>> START Reading passage
At the risk of gross oversimplification, machine learning is about using data to create strategies for intelligently guessing a label or a value. While perhaps a bit simplistic, this view quickly motivates some very important concepts which includ Bayes rule, Maximum A-Posteri estimation, Maximum Likelihood and finally odds ratios.  

However, let us start off with some sound commmon sense reasoning about the following game.

Here is how one round of the game is played. 

1. I am going to pick at random either a fair coin ($p = \frac{1}{2}$) or an unfair coind ($p = \frac{1}{5}$. I will then proceed to toss it $10$ times and we will both observe the number of times it comes up heads ($k$ observed). 

2. You must guess if the coin I picked at random is fair or unfair. If you guess correctly I give you a dollar, otherwise you give me a dollar.

We can play this game for as many rounds as you like - within reason and the limits of computer and simulation - and of course what matters is whether you can devise a strategy to win money.

## Simulating Game Play

In order to write the code to simulate game and different strategies we begin my taking advantage of the capabilities built into the NumPy random number generator.

In [None]:
def tosses_heads (n, p) :
    rng = np.random.default_rng()
    cnt = np.sum(rng.random(10) > (1 - p) )
    return cnt

def trial_10_fair () : return tosses_heads(10, 1/2)

def trial_10_unfair () : return tosses_heads(10, 1/5)

Let us use the above to the outcomes of 100 games using only a fair coin.

In [None]:
tosses = 10; n_games = 100
data = np.array([trial_10_fair() for i in range(n_games)])
sumc = np.bincount(data,minlength=tosses+1)
print(f'Game Outcomes:\n{data}')
print(f'Count of Outcomes:\n{sumc}')
print(f'Fewest and most heads seen: {np.min(data)} and {np.max(data)}')
>> END Reading passage
>> START Given information
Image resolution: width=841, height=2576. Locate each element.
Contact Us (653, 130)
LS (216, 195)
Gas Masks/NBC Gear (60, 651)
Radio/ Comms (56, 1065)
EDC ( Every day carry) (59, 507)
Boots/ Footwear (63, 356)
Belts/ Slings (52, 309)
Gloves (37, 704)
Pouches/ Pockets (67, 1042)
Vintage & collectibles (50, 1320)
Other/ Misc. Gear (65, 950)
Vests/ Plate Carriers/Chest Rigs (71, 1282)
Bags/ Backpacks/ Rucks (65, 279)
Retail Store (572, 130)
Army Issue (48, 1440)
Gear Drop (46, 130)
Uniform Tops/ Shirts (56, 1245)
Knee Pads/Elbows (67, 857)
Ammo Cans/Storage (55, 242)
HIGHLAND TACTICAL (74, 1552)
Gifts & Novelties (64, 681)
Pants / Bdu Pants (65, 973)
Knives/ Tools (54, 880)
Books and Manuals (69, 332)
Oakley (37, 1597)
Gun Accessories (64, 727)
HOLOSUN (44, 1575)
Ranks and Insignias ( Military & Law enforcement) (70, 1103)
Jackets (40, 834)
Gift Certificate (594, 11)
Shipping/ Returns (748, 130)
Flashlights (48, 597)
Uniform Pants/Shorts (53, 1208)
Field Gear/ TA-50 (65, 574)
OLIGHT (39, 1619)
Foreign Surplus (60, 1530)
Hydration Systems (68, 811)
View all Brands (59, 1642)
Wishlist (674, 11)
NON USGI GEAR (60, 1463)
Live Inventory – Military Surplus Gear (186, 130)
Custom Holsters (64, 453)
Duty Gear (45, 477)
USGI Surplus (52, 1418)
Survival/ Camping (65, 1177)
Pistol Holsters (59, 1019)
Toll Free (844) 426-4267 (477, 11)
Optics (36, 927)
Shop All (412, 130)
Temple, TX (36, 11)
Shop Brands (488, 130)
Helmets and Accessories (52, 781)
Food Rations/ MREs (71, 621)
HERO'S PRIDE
>> END Given information
>> START Given information
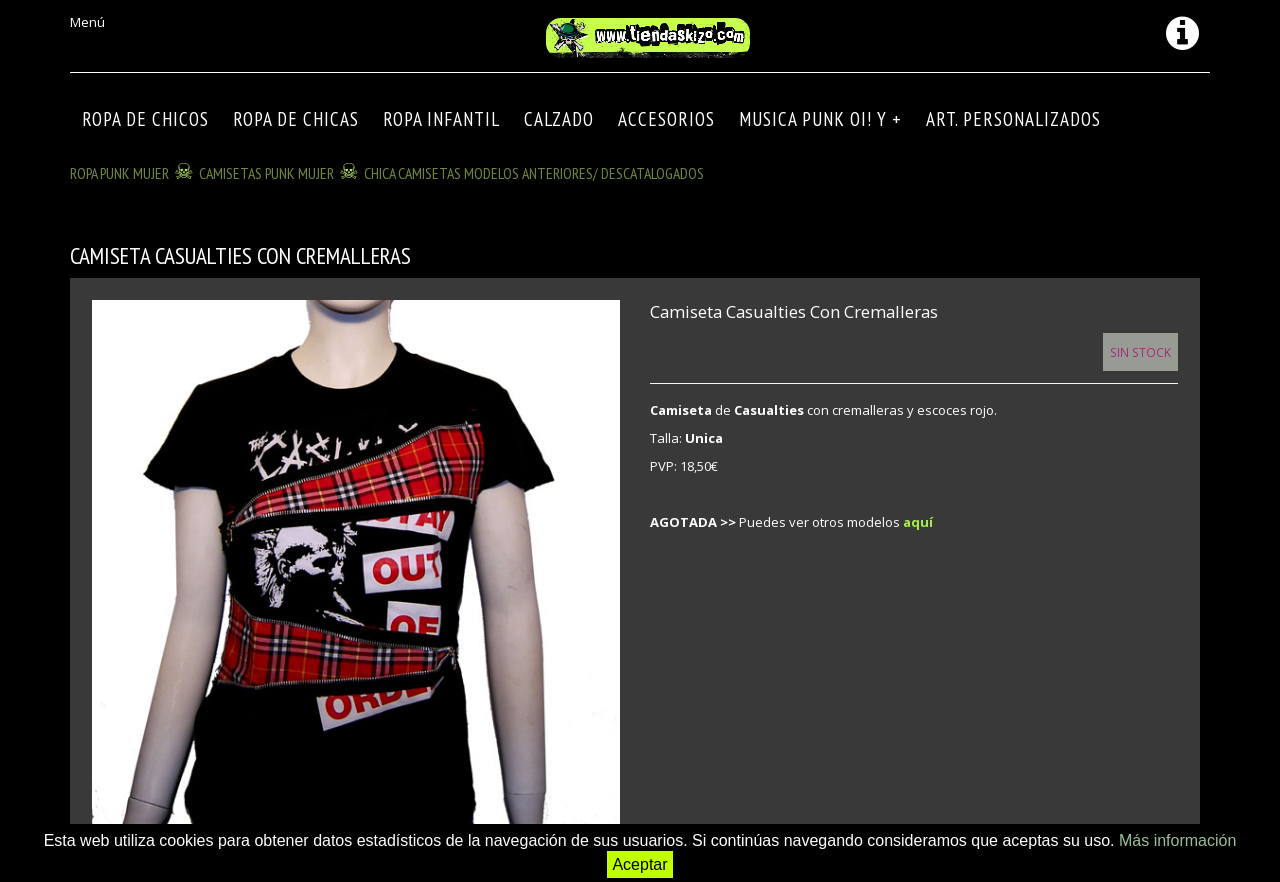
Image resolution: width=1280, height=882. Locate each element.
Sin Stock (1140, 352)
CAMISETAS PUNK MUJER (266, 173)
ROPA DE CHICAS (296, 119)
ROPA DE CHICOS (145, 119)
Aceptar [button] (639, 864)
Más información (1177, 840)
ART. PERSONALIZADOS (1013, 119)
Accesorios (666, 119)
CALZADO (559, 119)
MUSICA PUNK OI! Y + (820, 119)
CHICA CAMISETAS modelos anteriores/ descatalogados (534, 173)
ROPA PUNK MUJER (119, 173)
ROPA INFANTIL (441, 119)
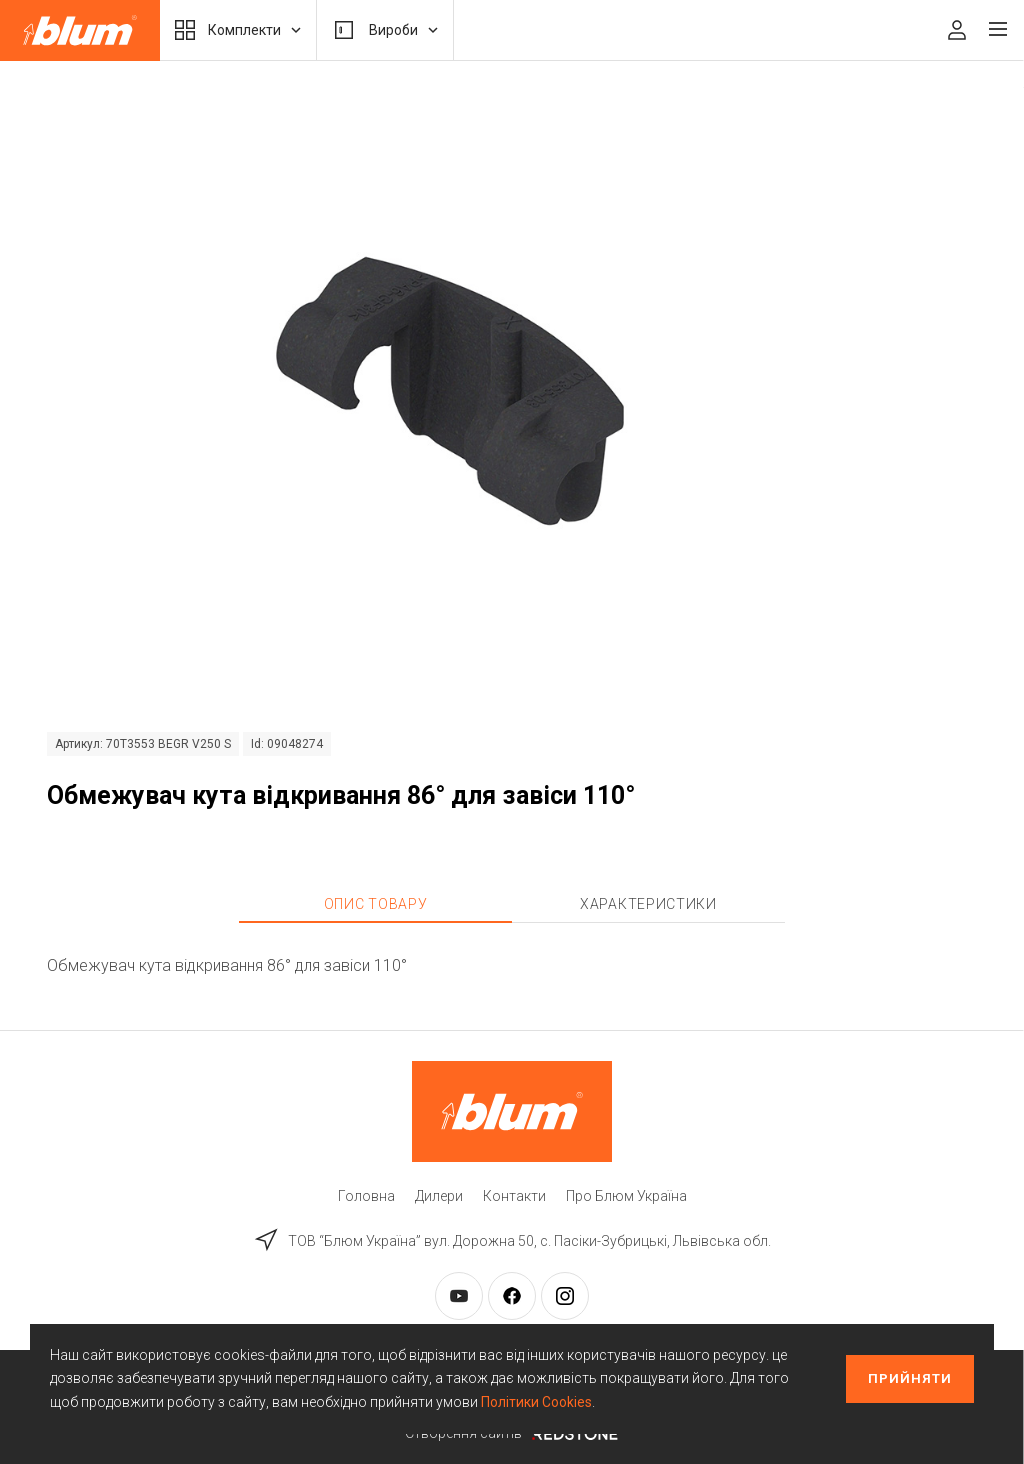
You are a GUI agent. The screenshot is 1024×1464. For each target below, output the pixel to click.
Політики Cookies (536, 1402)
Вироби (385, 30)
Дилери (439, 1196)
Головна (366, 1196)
>> END Given information
### [Required task 1]
In the machine learning passage, what probability of heads does the unfair coin have?
### [Required task 2]
Carry the machine learning passage on past its final line.
The items are separate from the machine learning passage and unrelated to it.

### [Task output 1]
The unfair coin has a probability of heads of 1/5.

### [Task output 2]
None

Now let us look at the theoretical probability mass function - curve plot - and the actual empirical results over 1000 games. 

As it must/should be - the empirical result is close to what we would predict. 

To say a bit more, the comment above about reasoning from first principals is a broad statement of our approach and it is why we can be confident our empirical observations will fall in line with our prediction - we've constructed and artificial environment/task where that must be true.

### An Asside about Coding

You see below that the two plots are sufficiently similar that a function was written to generate each - thus highlighitng what is common and making changes to each simpler. As you coding skills develop you should aspire simplify and consolidate code in this manner. However, do not confuse the final product with how it came to be. Rest assured the instructor first wrote the brute force longer version and got it working - and only then did the more consolidated version you see here get written. 

In [None]:
def gen_plot_theory_samples (ax, tosses, n_games, mass, freq, fair_p) :
    '''This function creates a plot where the empirical observation of number of heads 
    is shown in comparison to probability from first principals.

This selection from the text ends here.